* Passage *

With the completion of Issue 20 of Grace & Knowledge, our website now includes over 600 pages of material. Articles are arranged chronologically in Issues 1-20, and we also have compiled some topical listings of articles. The longest such listing provides links to a number of articles on subjects related to the annual biblical festival days.


There a couple of reasons why we have had so much to say about the festivals of Israel. One is the fact that we spent many years in the Worldwide Church of God (WCG), an Adventist denomination whose worship calendar centered around these annual celebrations. In 1998, when we began this magazine, the WCG had begun a process of forcing its congregations to replace their distinctive calendar with a more mainstream Christian calendar. We felt the change was unnecessary, and a defense of the validity of the traditional WCG calendar was a major focus of the first several issues of Grace & Knowledge.

* Task goal *
In the passage about the Grace & Knowledge website, in what year did the magazine begin? The lines below come from a separate, unrelated source.

* Information supplied *

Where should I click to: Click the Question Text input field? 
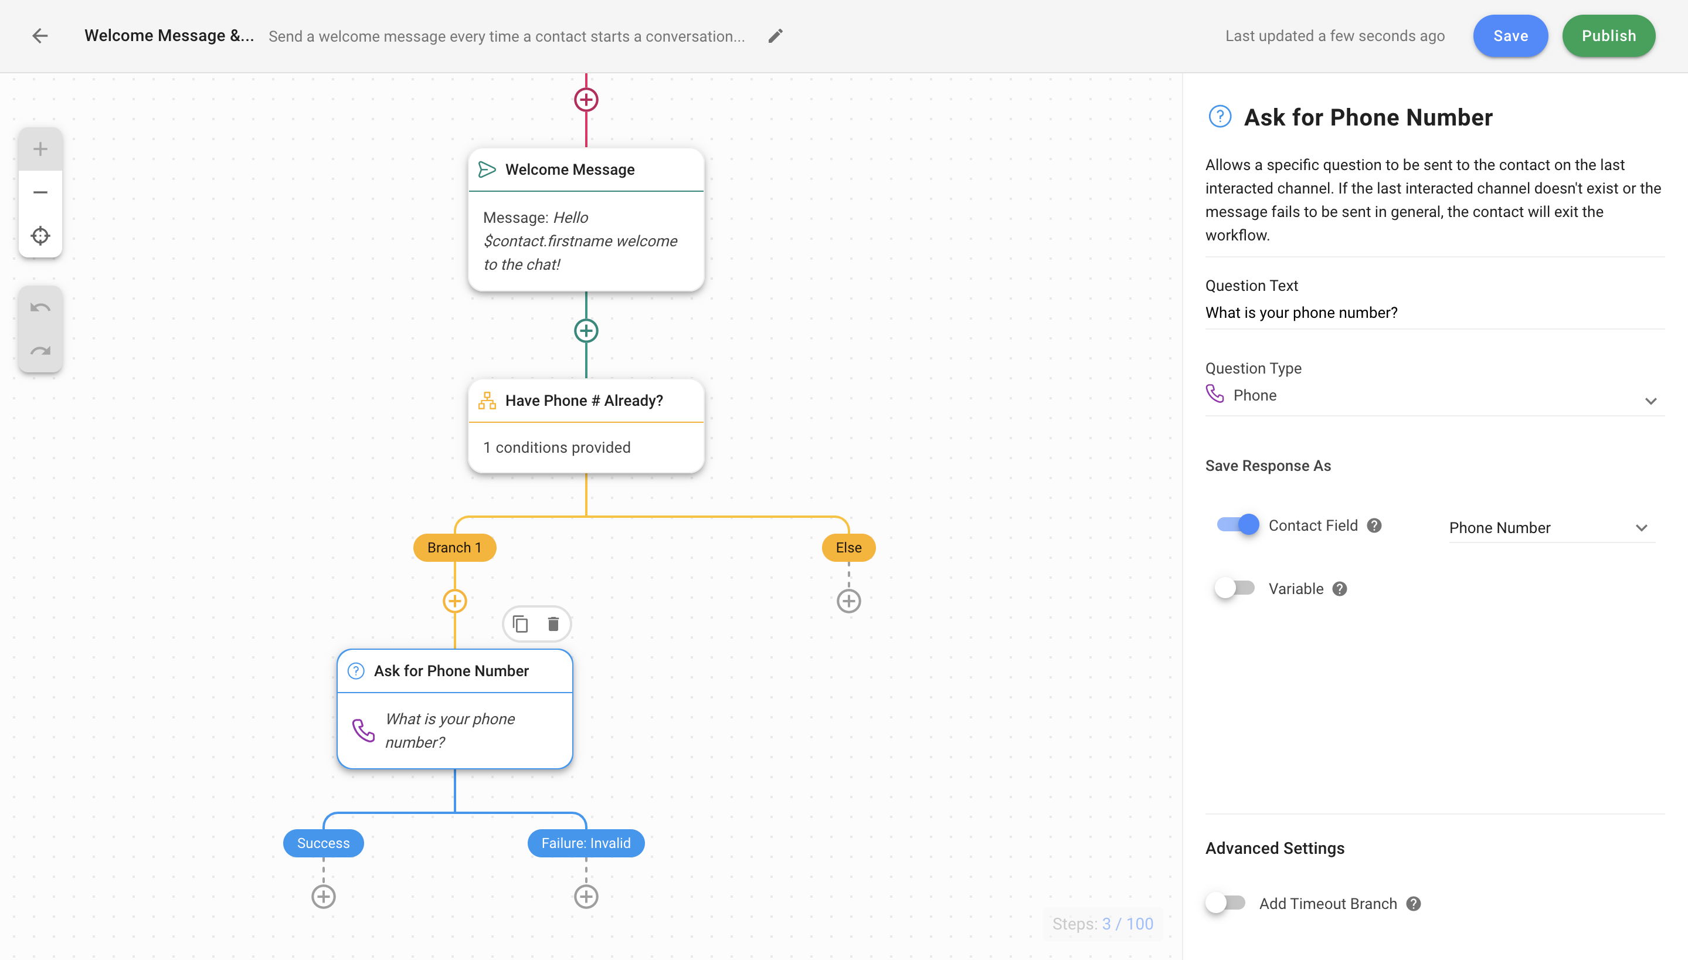coord(1434,313)
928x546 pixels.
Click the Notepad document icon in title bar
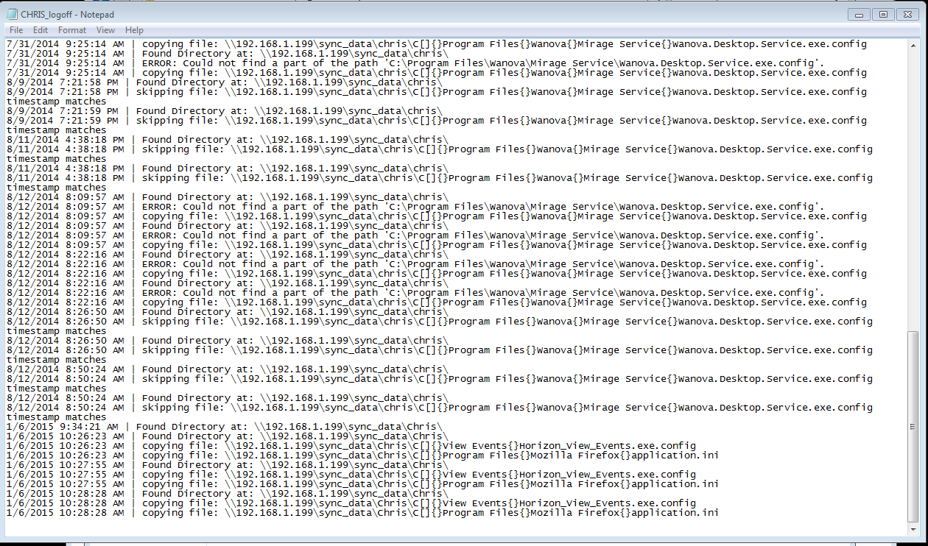pos(12,14)
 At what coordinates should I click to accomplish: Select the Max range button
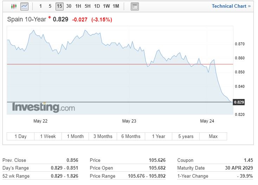point(213,136)
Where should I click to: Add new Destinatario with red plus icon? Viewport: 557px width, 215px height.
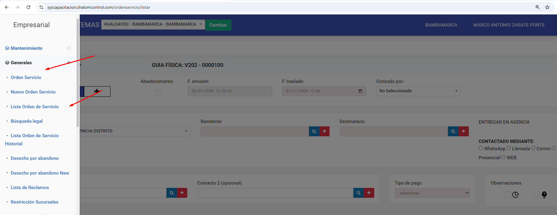coord(463,131)
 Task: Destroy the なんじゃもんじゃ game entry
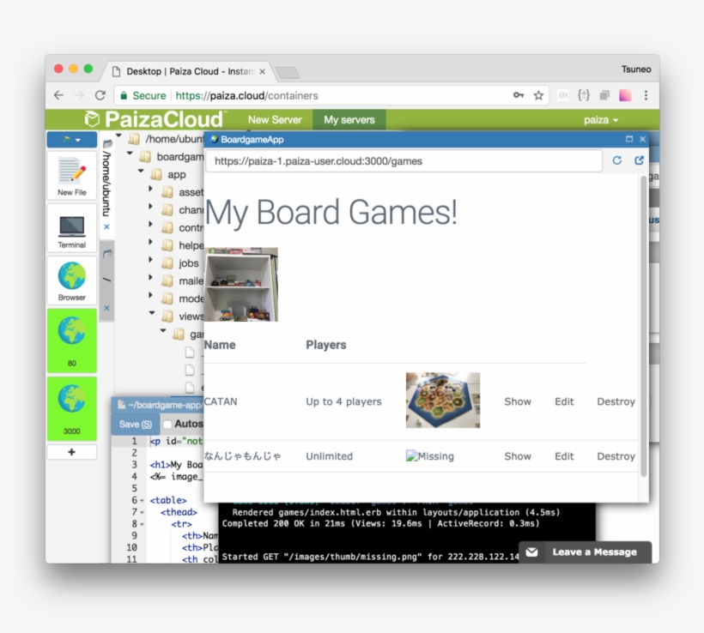point(616,456)
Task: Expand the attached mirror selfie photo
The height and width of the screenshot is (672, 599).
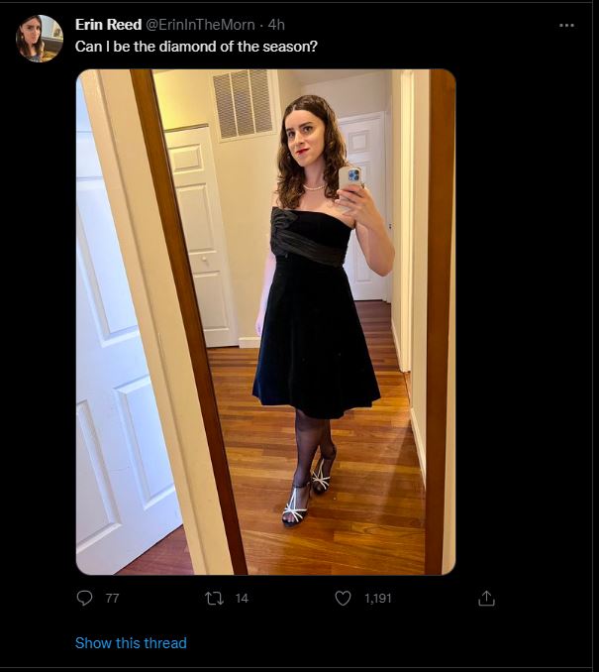Action: tap(265, 322)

* Worked solution *
1998